As our review has already pointed out, the new Teenage Mutant Ninja Turtles movie is a disaster. Even for a Teenage Mutant Ninja Turtle movie. Don’t get me wrong, I have a soft spot for the first one, released in 1990. But even though it has a certain goofy charm, it’s not a good movie. That’s a shame for someone like me, who actually enjoyed the cartoon quite a bit and before that grew up on the old, slightly more mature Eastman and Laird comics.

This time both the Turtles and their movie are ugly and utterly unlikeable, but the worst part is probably in how ridiculously unoriginal the plot is. Teenage Mutant Ninja Turtles is awfully similar to the story running through the first two Amazing Spider-Man movies, but it makes them look like Nolan’s Dark Knight films by comparison. The TMNT movie also reminds us of Tim Burton’s Batman, xXx, Howard the Duck and Dawn of the Planet of the Apes. And very slyly of the TV series Arrested Development.

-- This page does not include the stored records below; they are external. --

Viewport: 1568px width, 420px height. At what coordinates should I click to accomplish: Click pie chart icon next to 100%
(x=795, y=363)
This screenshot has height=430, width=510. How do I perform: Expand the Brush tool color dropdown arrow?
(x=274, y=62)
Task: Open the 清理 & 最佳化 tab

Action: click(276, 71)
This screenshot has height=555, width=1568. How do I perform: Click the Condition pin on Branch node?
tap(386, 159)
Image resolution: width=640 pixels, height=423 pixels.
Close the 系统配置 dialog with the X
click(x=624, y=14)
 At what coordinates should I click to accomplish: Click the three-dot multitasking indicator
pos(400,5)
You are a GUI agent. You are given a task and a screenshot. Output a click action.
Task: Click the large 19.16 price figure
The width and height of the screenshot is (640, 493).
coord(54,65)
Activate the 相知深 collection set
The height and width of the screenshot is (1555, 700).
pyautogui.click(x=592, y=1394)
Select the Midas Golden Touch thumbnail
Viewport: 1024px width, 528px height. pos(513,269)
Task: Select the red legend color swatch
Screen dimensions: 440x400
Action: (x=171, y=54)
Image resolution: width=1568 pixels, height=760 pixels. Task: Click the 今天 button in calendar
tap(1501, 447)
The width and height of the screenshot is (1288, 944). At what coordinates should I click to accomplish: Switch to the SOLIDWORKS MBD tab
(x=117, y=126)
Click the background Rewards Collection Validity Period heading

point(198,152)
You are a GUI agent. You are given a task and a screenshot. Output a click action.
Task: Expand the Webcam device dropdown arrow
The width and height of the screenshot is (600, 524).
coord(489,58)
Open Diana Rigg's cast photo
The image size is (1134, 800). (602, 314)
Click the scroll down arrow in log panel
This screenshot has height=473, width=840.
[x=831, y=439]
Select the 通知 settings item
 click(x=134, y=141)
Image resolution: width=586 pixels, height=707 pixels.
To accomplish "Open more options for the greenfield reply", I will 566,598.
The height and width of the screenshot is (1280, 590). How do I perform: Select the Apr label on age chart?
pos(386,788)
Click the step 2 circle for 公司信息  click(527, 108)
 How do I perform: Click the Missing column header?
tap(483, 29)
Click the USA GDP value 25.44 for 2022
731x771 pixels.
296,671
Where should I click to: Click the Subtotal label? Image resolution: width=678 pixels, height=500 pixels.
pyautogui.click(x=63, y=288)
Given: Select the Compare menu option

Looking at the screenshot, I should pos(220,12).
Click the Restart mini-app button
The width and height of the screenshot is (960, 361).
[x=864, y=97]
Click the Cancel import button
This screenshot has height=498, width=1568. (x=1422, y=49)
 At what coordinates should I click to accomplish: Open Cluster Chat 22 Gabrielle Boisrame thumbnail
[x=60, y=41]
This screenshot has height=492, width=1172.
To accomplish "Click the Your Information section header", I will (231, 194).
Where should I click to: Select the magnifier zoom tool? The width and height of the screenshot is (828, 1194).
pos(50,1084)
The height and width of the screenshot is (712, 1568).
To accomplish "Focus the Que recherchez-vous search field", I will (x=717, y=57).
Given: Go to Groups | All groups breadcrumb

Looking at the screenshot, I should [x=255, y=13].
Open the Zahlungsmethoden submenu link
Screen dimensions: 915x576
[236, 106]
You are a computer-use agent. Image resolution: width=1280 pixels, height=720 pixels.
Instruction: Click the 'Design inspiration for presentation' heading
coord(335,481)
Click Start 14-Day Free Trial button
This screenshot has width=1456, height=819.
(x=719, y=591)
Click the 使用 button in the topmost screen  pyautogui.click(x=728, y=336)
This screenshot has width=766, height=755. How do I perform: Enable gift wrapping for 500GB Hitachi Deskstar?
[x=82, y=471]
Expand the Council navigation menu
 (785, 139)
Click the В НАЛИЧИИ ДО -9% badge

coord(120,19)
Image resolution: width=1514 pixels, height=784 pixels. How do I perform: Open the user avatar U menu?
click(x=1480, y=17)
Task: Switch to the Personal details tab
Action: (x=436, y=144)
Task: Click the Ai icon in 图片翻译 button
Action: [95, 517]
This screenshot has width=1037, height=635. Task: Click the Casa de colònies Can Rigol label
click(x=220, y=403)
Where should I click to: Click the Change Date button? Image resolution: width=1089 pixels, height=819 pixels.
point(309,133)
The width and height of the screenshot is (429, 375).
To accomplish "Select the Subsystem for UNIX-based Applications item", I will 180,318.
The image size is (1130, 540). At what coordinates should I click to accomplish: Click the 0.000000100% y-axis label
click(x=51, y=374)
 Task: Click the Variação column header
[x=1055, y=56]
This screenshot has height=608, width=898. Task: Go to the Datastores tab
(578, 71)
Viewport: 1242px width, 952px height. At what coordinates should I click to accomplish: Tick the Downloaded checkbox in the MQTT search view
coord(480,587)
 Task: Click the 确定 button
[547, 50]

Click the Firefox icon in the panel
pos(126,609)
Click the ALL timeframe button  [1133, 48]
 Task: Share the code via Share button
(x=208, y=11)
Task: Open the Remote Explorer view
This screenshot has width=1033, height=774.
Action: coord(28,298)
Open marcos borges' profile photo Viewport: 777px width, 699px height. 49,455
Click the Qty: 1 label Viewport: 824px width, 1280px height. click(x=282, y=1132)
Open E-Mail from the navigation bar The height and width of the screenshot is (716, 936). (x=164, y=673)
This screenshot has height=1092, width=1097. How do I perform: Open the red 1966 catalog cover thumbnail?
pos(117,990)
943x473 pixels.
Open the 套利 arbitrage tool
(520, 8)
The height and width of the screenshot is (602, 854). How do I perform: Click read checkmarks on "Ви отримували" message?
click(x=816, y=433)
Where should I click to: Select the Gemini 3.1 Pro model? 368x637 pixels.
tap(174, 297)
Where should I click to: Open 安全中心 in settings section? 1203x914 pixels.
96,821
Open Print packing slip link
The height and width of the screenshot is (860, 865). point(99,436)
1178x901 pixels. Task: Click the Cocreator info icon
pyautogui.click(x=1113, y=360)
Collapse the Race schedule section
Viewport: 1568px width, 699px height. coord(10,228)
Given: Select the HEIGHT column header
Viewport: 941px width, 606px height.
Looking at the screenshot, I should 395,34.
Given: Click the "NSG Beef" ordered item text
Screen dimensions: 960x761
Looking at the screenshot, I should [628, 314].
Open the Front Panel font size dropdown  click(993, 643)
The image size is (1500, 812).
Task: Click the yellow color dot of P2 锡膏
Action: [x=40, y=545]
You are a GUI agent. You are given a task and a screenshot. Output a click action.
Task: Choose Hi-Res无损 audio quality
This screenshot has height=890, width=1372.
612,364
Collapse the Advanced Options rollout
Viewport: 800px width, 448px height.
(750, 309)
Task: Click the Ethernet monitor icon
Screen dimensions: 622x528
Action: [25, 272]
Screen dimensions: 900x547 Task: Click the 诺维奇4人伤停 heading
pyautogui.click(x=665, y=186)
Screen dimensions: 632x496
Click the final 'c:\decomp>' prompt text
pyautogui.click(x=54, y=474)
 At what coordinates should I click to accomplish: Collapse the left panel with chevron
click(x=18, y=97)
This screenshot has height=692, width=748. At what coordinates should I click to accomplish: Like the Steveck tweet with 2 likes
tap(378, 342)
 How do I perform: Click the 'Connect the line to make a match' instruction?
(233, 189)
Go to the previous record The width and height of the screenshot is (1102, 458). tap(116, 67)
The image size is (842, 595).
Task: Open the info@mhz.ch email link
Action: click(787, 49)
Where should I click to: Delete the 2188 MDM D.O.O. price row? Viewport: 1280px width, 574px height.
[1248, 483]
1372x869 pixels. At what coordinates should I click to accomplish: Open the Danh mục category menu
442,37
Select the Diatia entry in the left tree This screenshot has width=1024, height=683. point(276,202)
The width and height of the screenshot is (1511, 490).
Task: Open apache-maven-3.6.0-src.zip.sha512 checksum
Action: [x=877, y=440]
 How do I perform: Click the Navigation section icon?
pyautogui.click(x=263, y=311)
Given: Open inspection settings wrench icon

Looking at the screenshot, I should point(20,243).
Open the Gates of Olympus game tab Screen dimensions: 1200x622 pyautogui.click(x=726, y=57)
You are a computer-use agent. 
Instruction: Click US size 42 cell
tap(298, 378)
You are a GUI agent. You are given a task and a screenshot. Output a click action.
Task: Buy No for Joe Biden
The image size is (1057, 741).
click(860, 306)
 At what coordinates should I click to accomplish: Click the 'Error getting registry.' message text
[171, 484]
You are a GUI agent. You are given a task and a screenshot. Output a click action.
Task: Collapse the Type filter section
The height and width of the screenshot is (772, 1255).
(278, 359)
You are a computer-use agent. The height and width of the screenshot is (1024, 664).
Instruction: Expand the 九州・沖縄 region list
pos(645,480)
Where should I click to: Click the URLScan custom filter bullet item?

But this week I don’t want to just recommend mainstream movies you should know, even bad ones to make a point that even Amazing Spider-Man 2 and Howard the Duck are better than Teenage Mutant Ninja Turtles. A movie this bad requires a real cleansing afterward. Therefore, I’ve selected 10 films you’d likely find in an art house theater, all docs, foreign films and classics to help wash away the filth staining your soul following the latest adventures of Leonardo, Donatello, Michelangelo and Raphael.

Teenage

Why are these mutant ninja turtles also labeled teenagers? Characteristically it’s to indicate their immature and goofball behavior when not exhibiting martial arts talents. But where does the word “teenage” even come from? Find out in this origin story for a term that’s so common we never would have given it much thought without director Matt Wolf exploring the history of the teenager in the first half of the 20th century via archival footage, well-integrated “reenactments” and performed voice-over from such stars as The Hunger Games’s Jena Malone and Skyfall’s Ben Whishaw. Learn more about in my post from March when I called it the best teen movie of the year.

The Mutants (Os Mutantes)

This 1998 film might have been a documentary reminiscent of the classics Streetwise and Bus 174 had the Portuguese government not disapproved and refused to cooperate. Instead director Teresa Villaverde wound up making a dramatic depiction of street kids in Lisbon who have been rejected by the system and, for some, their own families. I know what you’re thinking, this sounds more like the lost youths of the 1990 TMNT movie. Yeah, except what happens to the kids here, as based on Villaverde’s research for the nonfiction film, is much worse than joining the Pleasure Island-like comfort of that version’s Foot Clan. This Cannes selection could use an American release finally.

Ninja, A Band of Assassins (Shinobi no Mono)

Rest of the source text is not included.